Durante el Consejo de Ministros de Interior de la Unión Europea celebrado en Luxemburgo, el ministro español del Interior, Fernando Grande-Marlaska, trasladó a sus homólogos la oposición de España al nuevo reglamento de retorno que actualmente debate la UE.
El ministro criticó especialmente la ampliación de los periodos de internamiento de personas en situación administrativa irregular, que podrían alcanzar hasta 24 meses con posibles prórrogas adicionales. Según explicó, esta medida rompe con el principio de que la privación de libertad debe ser un recurso excepcional y de última instancia.
“¿Vamos a permitir que personas en una situación administrativa irregular estén privadas de libertad más tiempo que criminales condenados por delitos graves?”, se preguntó Grande-Marlaska durante la reunión. “Para España es inaceptable y para la Unión Europea de los derechos y las libertades también debería serlo”, añadió.

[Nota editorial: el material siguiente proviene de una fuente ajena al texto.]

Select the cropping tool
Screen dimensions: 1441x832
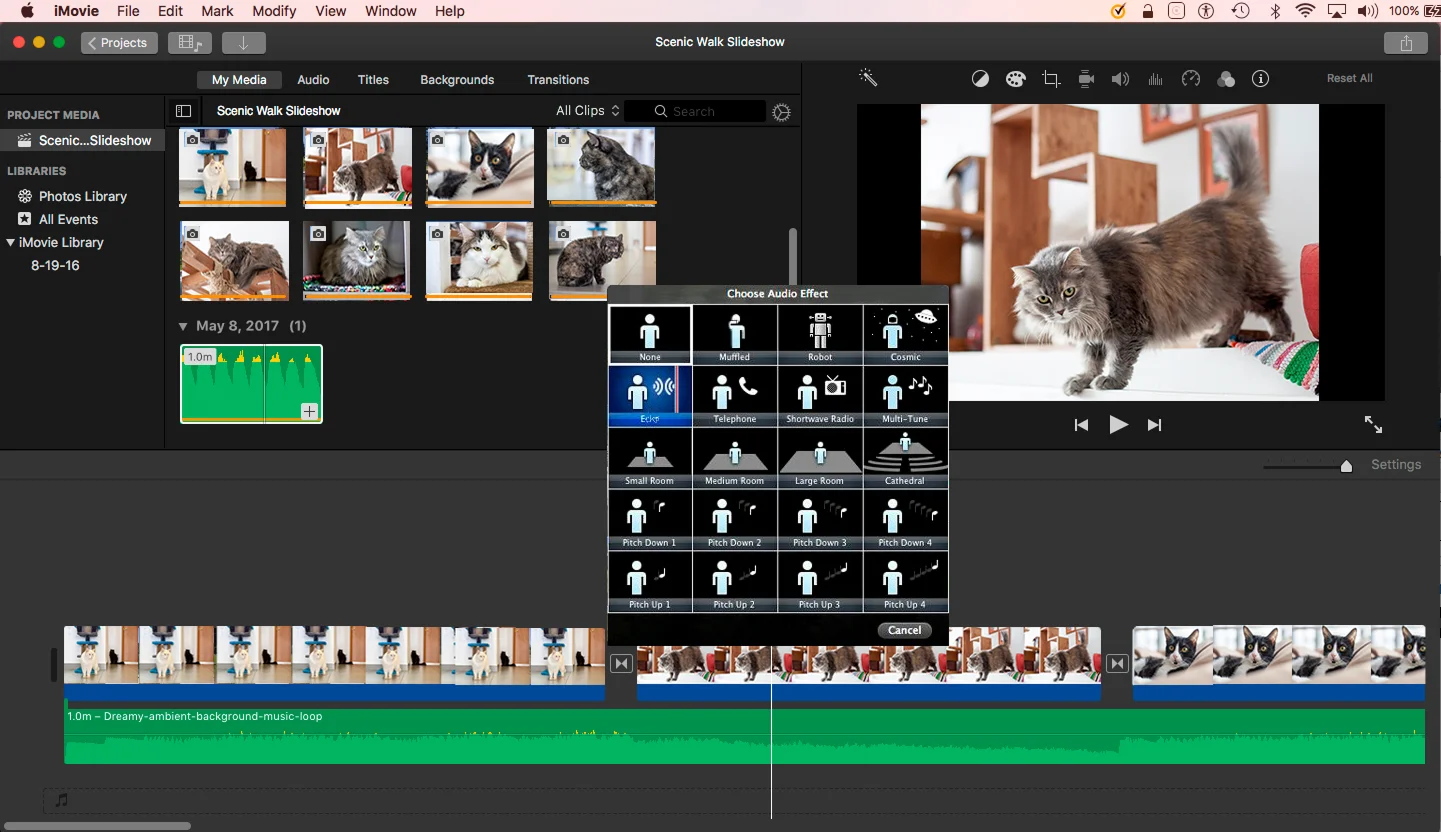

El titular de Interior español mostró además su preocupación por la creación de centros de retorno en países ajenos a la Unión Europea mediante acuerdos no vinculantes y sin suficientes garantías jurídicas. En este sentido, advirtió de que incluso familias con menores podrían ser trasladadas a países con los que no mantienen ningún vínculo.
El español Grande-Marlaska defendió el modelo de cooperación bilateral que impulsa España con los países de origen y tránsito de la migración irregular, subrayando que esta estrategia está ofreciendo resultados positivos. Como ejemplo, recordó que las llegadas irregulares a Canarias se han reducido en más de un 60 % gracias a la colaboración con los países socios.
El Consejo de Ministros de Interior de la UE también abordó la prórroga de la protección temporal para los ciudadanos desplazados de Ucrania y la nueva estrategia europea de lucha contra las drogas.